Task data:
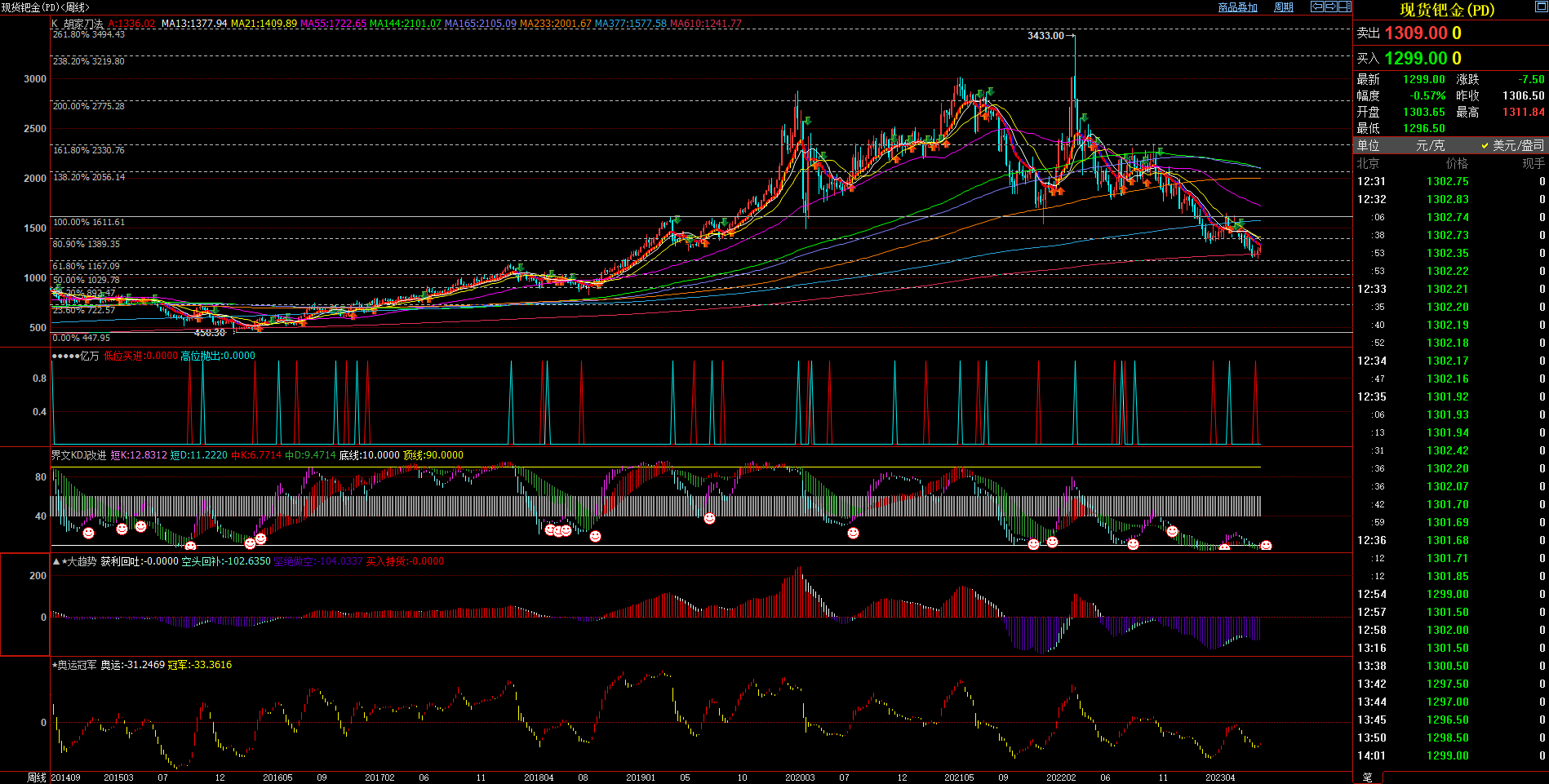This screenshot has width=1549, height=784.
Task: Click the 奥运冠军 indicator title
Action: click(76, 665)
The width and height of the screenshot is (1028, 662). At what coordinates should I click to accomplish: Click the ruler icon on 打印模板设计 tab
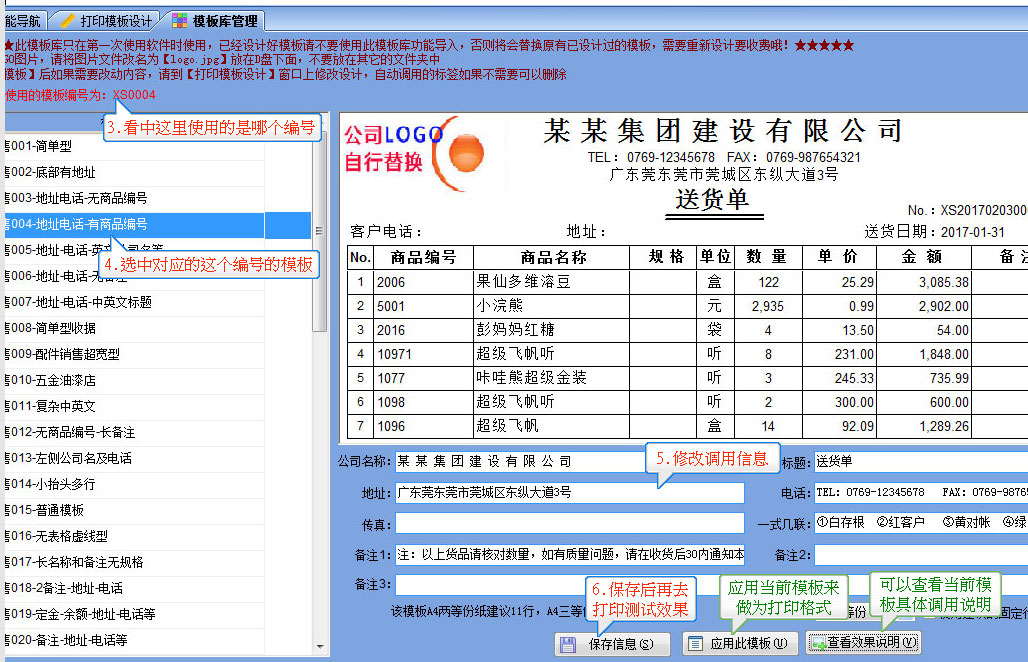click(68, 20)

What is being asked:
Please retype, exactly and only, the lines from the one holding "The width and" to the end of the entries, both ends included, without any pictures.

Solved problem:
The width and height of the screenshot is (1028, 662). At what coordinates should I click to accomplish: Click the ruler icon on 打印模板设计 tab
click(68, 20)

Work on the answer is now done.